Why Fashion is Important to Me
November 3, 2018
I hate the phrase “dress to impress.” From the day I began presenting school projects, to my first job interview, to my first date, I was recited this phrase. Dressing to impress implies that I dress well for other people’s approval, and I do not. Yes, I appreciate and love compliments on my clothes. Sometimes this external validation is a necessary and welcomed boost to my confidence. However, I do not choose my clothes under the premise or motivation of trying to please others. I dedicate time and put thought into my outfits because I want to dress well for myself.
For me, what I wear largely determines on how confident I feel on that particular day. I hold my head higher and feel as though I can conquer my day when I am wearing clothes I like. On days I fail to find this perfect outfit, I feel more self-conscious. I am more aware of my presence during uncomfortable situations. It might seem trivial to hinge all my self-esteem on my clothes, but everyone’s confidence is rooted in some part of themselves. For some, confidence derives from straight A’s or goals scored in a soccer match. For me, how I feel about myself on a day to day basis comes from my clothes.
I do not think this strong emphasis or importance I place on my outfits denotes that I am a shallow or vain person. Especially during stressful periods, every person should have a coping mechanism that boosts their self-esteem, and for me, this involves fashion. Dressing well gives me the confidence to stand with my 5’1 stature in front of a room filled with men and give a science presentation. My clothes allow me to have the self-assurance necessary during a job interview that my usually soft spoken voice does not denote. I use my outfits to overcome my introvertedness and the nerves of being vulnerable and honest on a first date. More generally, on a daily basis, clothes allow me to lessen the effect of characteristics I am more self-conscious about, including my height and legs.

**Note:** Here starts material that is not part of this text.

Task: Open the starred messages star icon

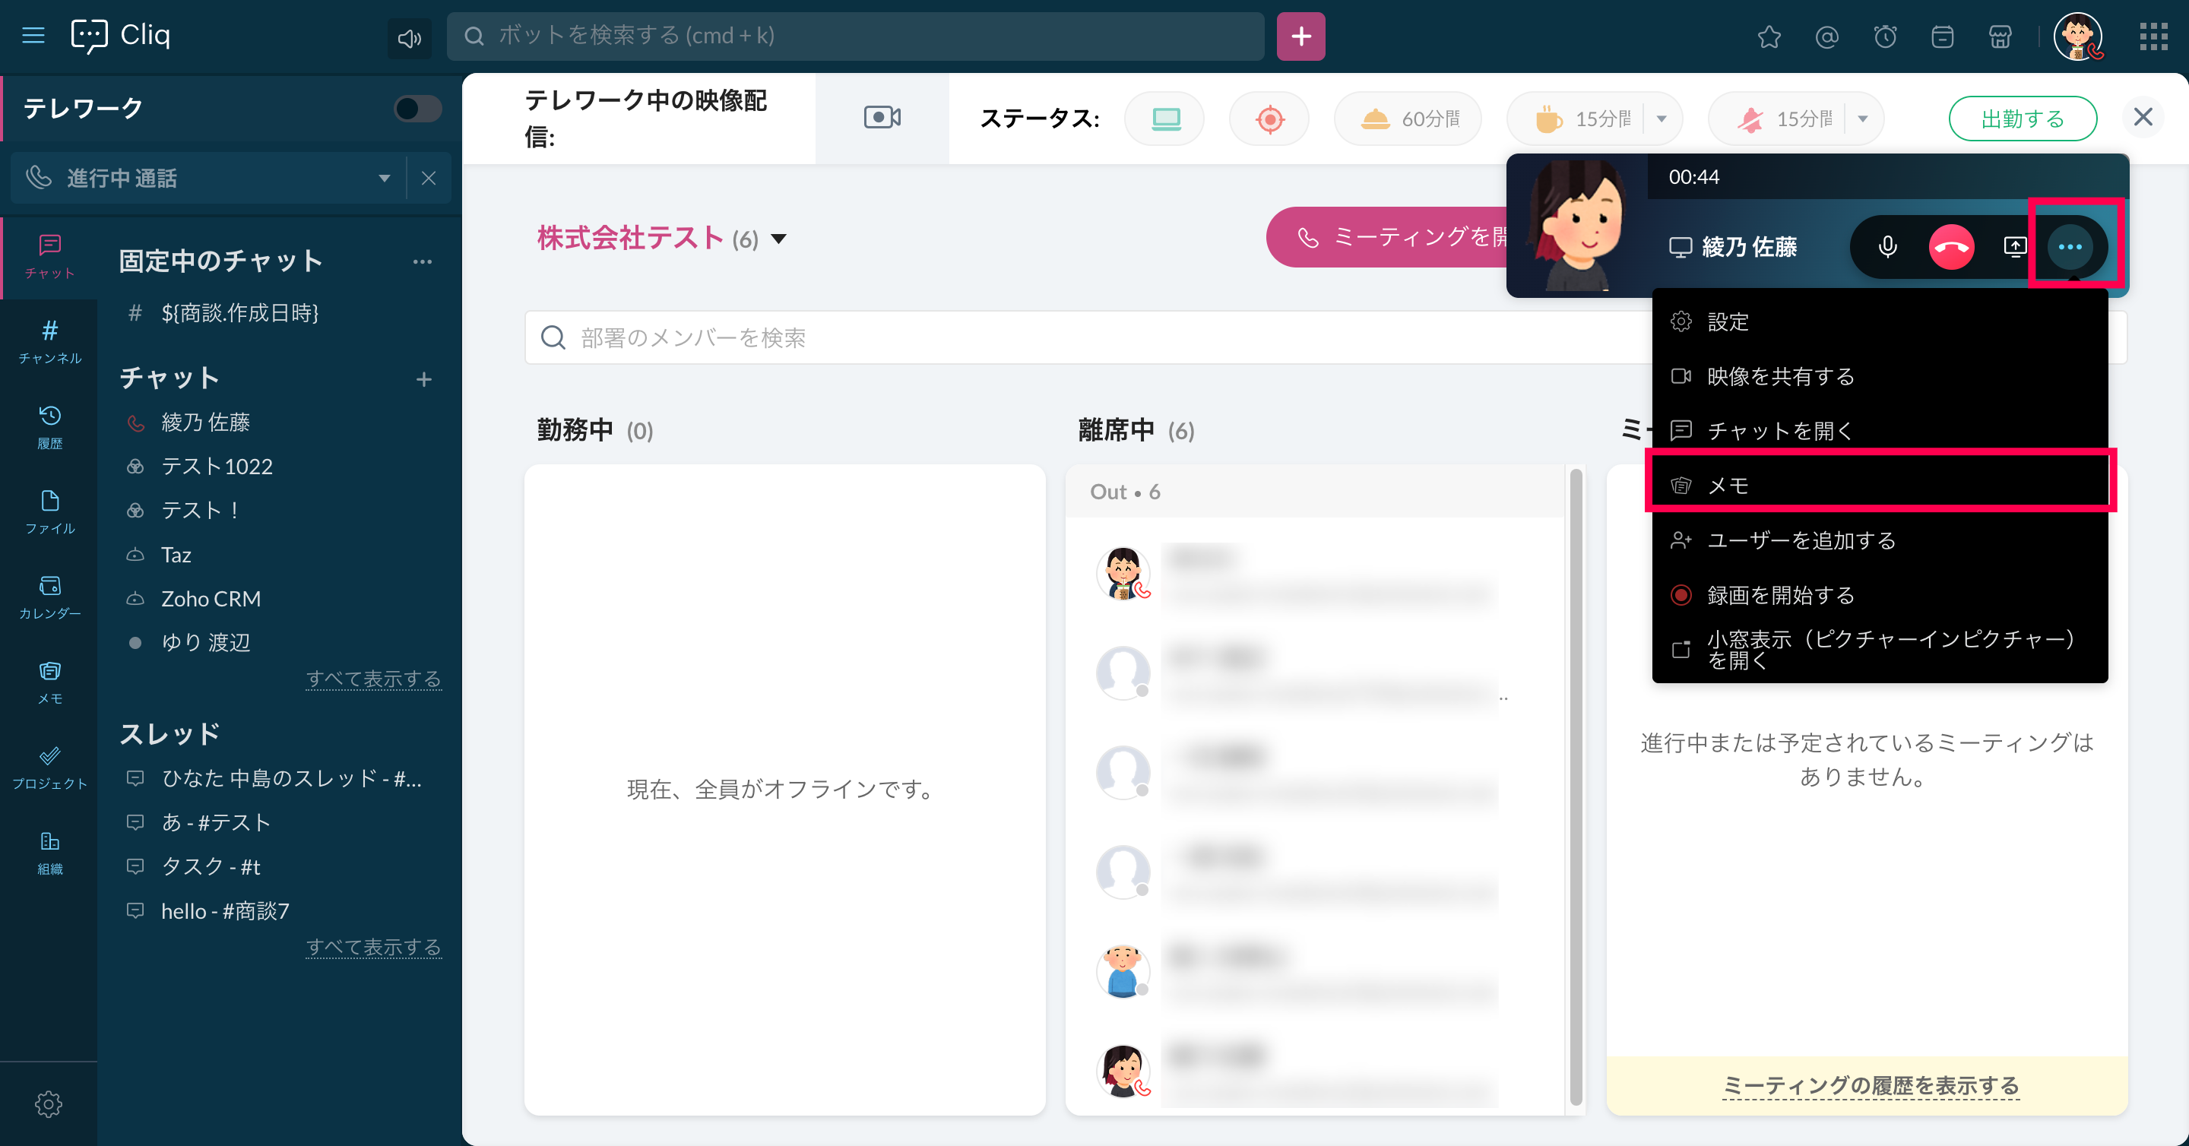Action: (x=1768, y=37)
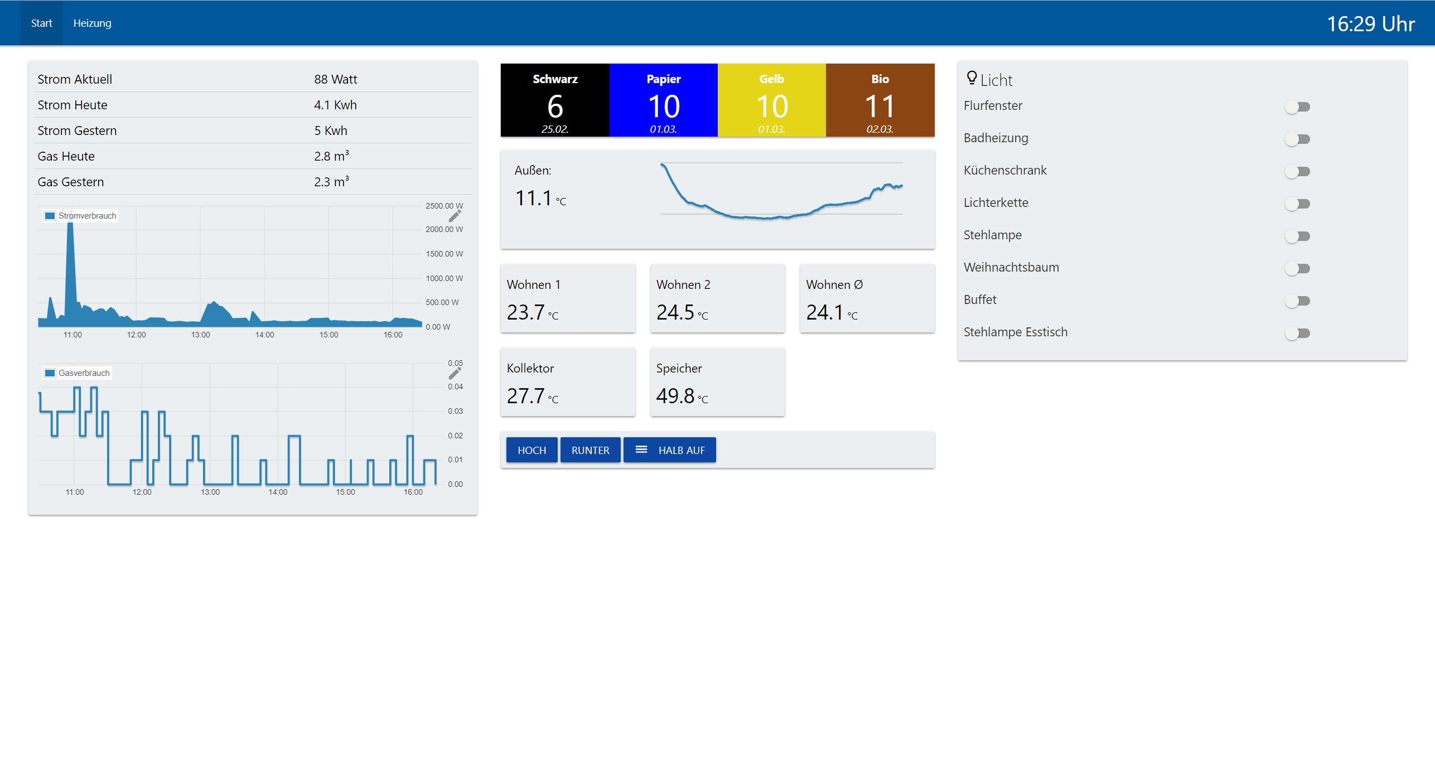The width and height of the screenshot is (1435, 778).
Task: Click the edit pencil on Stromverbrauch chart
Action: (455, 216)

Due to this increased confidence clothes give me, I do not see myself as a materialistic person for placing an importance on fashion. I still seek the vast majority of my happiness and satisfaction from my friends, family, and professional aspirations. I also am aware of how many clothes I own and make an active effort to not buy clothes I will not wear or that are similar to those I already own. The simple fact that I use clothes to boost my self-esteem does not make me materialistic. I choose to view my emphasis on fashion as a daily practice to increase my confidence. Fashion is my daily self-assurance. Thus, I do not “dress to impress,” rather I dress for myself.